* **Given request**:
Update the entries below by replacing "value field" with "input box" and leave everything else unchanged. Omit the pictures from your answer.
*** Stored data ***
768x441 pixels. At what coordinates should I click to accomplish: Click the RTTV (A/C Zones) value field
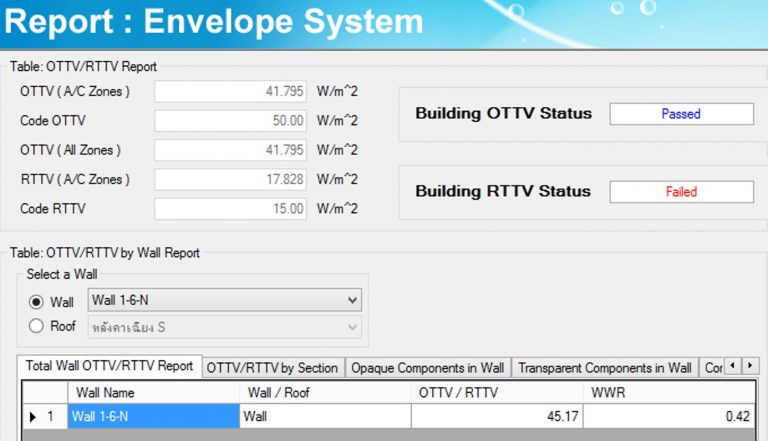232,179
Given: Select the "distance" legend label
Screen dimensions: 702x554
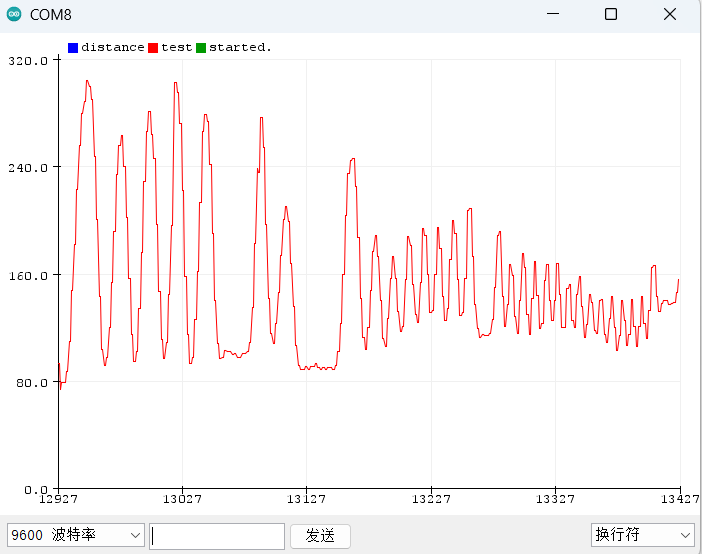Looking at the screenshot, I should [x=112, y=47].
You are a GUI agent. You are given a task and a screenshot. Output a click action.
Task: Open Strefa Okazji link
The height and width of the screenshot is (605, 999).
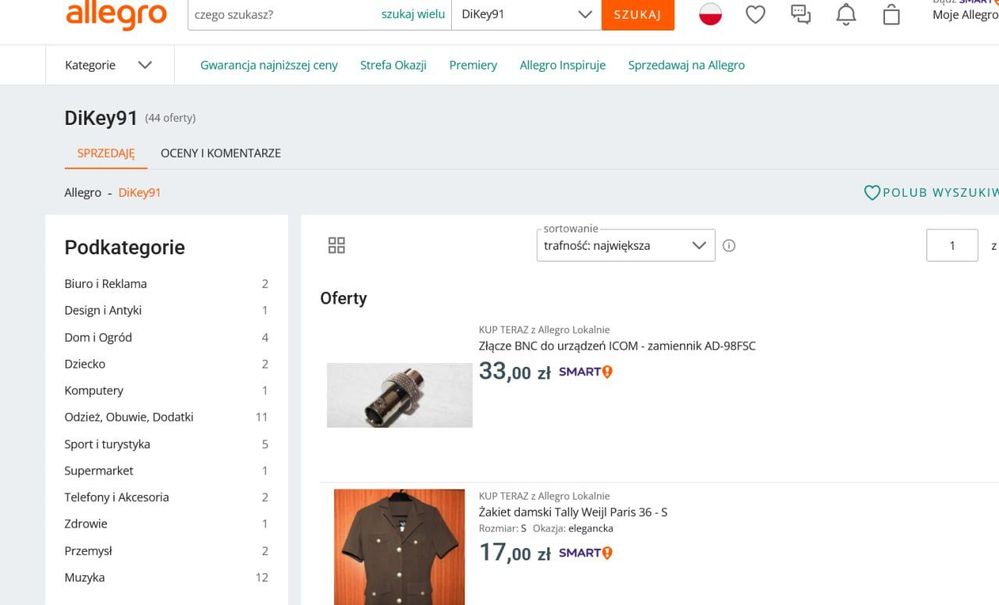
***
* **Task output**:
768x441 pixels. At what coordinates should I click to accomplish: Click the RTTV (A/C Zones) input box
232,179
Given: Select the "distance" legend label
Screen dimensions: 702x554
Looking at the screenshot, I should [x=112, y=47].
You are a GUI agent. You are given a task and a screenshot. Output a click action.
Task: Open Strefa Okazji link
The height and width of the screenshot is (605, 999).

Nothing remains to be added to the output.